Connector road between Markland Dam and I-71 on target for May completion


While Switzerland County residents are keeping a close eye on construction by the Indiana Department of Transportation on the new bridge over Indian Creek and the improvements to State Road 129; another road project south of Switzerland County will also have a major impact on residents here.

Switzerland Countians who use the Markland Dam bridge are seeing construction work going on at the Kentucky side of the bridge, as workers continue to construct a new road that will connect State Road 101 over the dam to Interstate 71 to the south.

Glenn Mullins is the superintendent of construction for the Hi-View Construction Company, the Corbin, Kentucky firm that has been doing the construction work. He said that his company’s contract calls for the road to be completed and opened by May 26th, 2006 — and everything is right on target to meet that deadline.

When completed, the connector road will be 5.2 miles in length, and will connect State Road 101 to the interstate at the Kentucky Speedway in Sparta. For race fans coming from the north, it will shave several miles off of the existing route — bringing them through Switzerland County in the process.

But the road is being built for more than the convenience of race fans. It will also allow trucks coming and going to the steel mills and other industry on the Kentucky side of the river with easy access to the interstate system; which should mean more potential for economic growth, both in Kentucky and Switzerland County.

On an individual level, those county residents who frequent Florence, Kentucky and other shopping areas around Greater Cincinnati, the road should make it a quicker and easier drive.

Glenn Mullins said that the job is being done in different phases, and that right now one lane of traffic has been closed down on the south end of the dam so that workers can make some repairs as they prepare to tie the new road into the existing one. That work will be followed by the redirection of bridge traffic.

“Within the next two to three weeks we will be shutting down the old ramp off of the bridge, and drivers will have to use the new ramp,” Glenn Mullins said. “That means that people are going to be exiting the dam to the right instead of to the left as they always have, so people will need to be aware of this change.”

Once all work is completed, normal traffic going south over the dam and accessing Kentucky Highway 42 will turn to the west when exiting the bridge.

Those who keep going south will be driving on 5.2 miles of what will be Kentucky Highway 1030, taking them on a direct route to the four-lane entrance to the Kentucky Speedway.

Work on the project began in June of 2004, and Glenn Mullins says that currently there are 31 workers on both day and night shifts working on the road. Some of those workers are local Switzerland County residents that the company hired once it arrived in the area.
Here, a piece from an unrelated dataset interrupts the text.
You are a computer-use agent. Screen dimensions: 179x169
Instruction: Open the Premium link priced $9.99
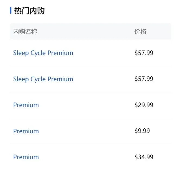click(26, 131)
“Right now we’ve got the first three-quarters of a mile south of the Markland Dam finished,” Glenn Mullins said. “We have been paving that so we can detour people through the new ramp. On the south end, we’ve already got about one and a quarter miles of the project completed and paved, so things are going well.”
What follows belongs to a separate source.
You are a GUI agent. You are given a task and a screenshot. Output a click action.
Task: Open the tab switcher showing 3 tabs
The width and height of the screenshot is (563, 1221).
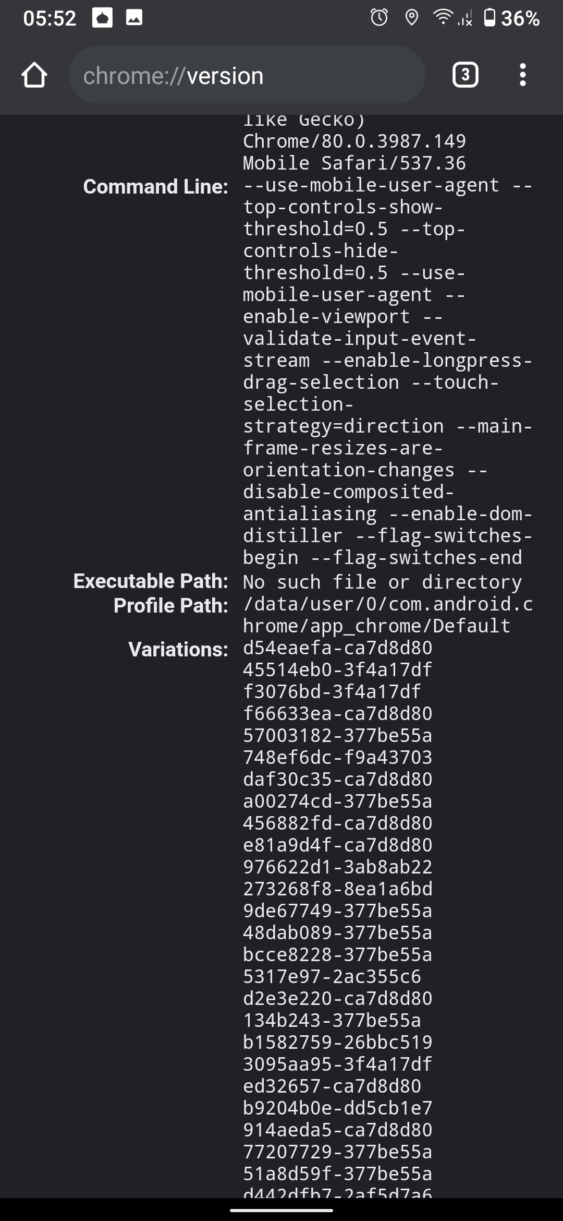(x=465, y=75)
Glenn Mullins said that when the project started, Gould Road in Gallatin County had to be closed on the south end of the project, and that hampered local residents there who needed use of the road. That meant that the project needed to get the south end done as soon as possible, and that has been completed and is open to normal traffic and school buses.

The job superintendent says that the workers will have all of the yardage in place by the first part of December, and then weather will play a role in how fast the work continues from there.
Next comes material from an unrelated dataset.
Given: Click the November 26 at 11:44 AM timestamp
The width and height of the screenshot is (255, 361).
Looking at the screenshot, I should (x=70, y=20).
Glenn Mullins said that once the yardage is in place, workers will have to complete a process called “lime stabilization”; where a lime mixture is laid along the route and then allowed to cure to a consistency similar to concrete. That process can only take place when the temperature is above 40-degrees, and it needs to stay at or over that temperature for a period of time in order for the lime to cure.

Because the end of the year is fast approaching, Glenn Mullins thinks that workers won’t be able to do the lime stabilization until the spring of 2006; but if the weather stays warm deep into the fall, the work may move along more quickly.

“Like all projects, it’s up to the weather,” Glenn Mullins said. “Right now I feel really good that we’re on track to meet our deadline and get people driving on this road.”